If you find yourself frequently pondering the nature and source of happiness, this equation in professor Julian Simon’s book Good Mood (which he wrote in the process of addressing his own depression) may be a revelation for you:
Mood = (Perceived state of oneself) / (Hypothetical benchmark state)
Most human beings pursue happiness by “sweetening the numerator” as Simon puts it, or in other words, by trying to improve their their lives — wealth, spouses, jobs, houses, cars — to match their expectations, or their benchmark states.
We can take this equation a bit further and show that this approach will not work in the long run:
Happiness = Reality / Expectation
Happiness = What you have / What you want
Happiness = What you have / f(What others have)
Your expectations are not absolute. They are a function of what you think you should have. And that is usually a function of what you observe others as having. The “others” you usually compare yourself against are those you consider your peers.
However, your peers change as you rise up the social ladder. Perhaps you thought you’d finally be happy when you get into a management position. But when you finally do, the peers you compare yourself against will be other managers. Suddenly your house, car and other things that you have, must be compared against what they have. You keep on striving and get into a C-suite position. Now you’re comparing yourself against other CEOs and CTOs who are millionaires (or billionaires) with holiday homes, yachts and personal jets. You have stepped onto the Hedonic Treadmill and cannot get off. You keep running harder and harder, achieving more and more, just to maintain your current level of happiness.
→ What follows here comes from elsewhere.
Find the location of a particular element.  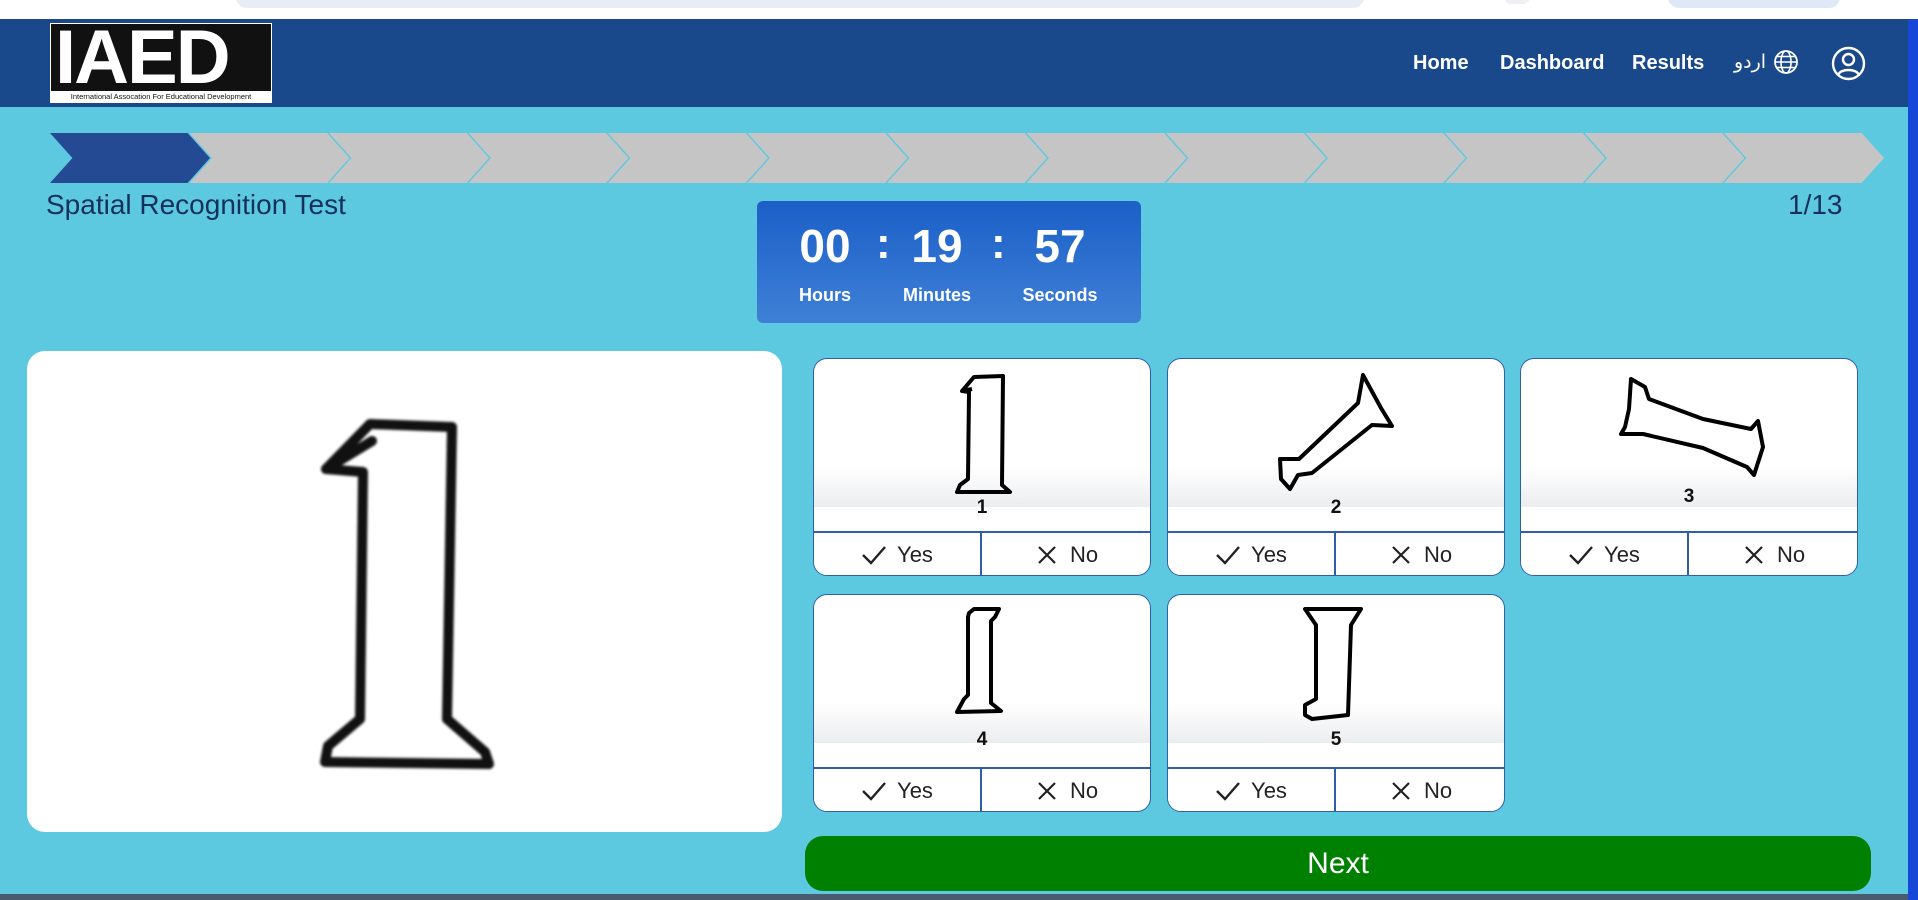

timer-seconds-label: Seconds is located at coordinates (1060, 295).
This is often backed up by research that shows most human beings have a set happiness point over the long term. People who win the lottery or suffer a massive loss have temporary spikes or dips in their happiness level, but usually plateau back to their set points over time. Anecdotally, the person whom journalists have dubbed “the happiest man in the world” (based on a 12-year brain wave study) is a French scientist who now lives as a Tibetan monk in Nepal. He seems to have found a path to happiness beyond sweetening the numerator.
The bottom line is: it is the denominator that we need to work on. We need to modulate our expectations. And in order to do that, we need to be mindful about who we compare ourselves against, or if possible, avoid comparison entirely.
After all, it is more efficient to improve a ratio by reducing the denominator than by increasing the numerator.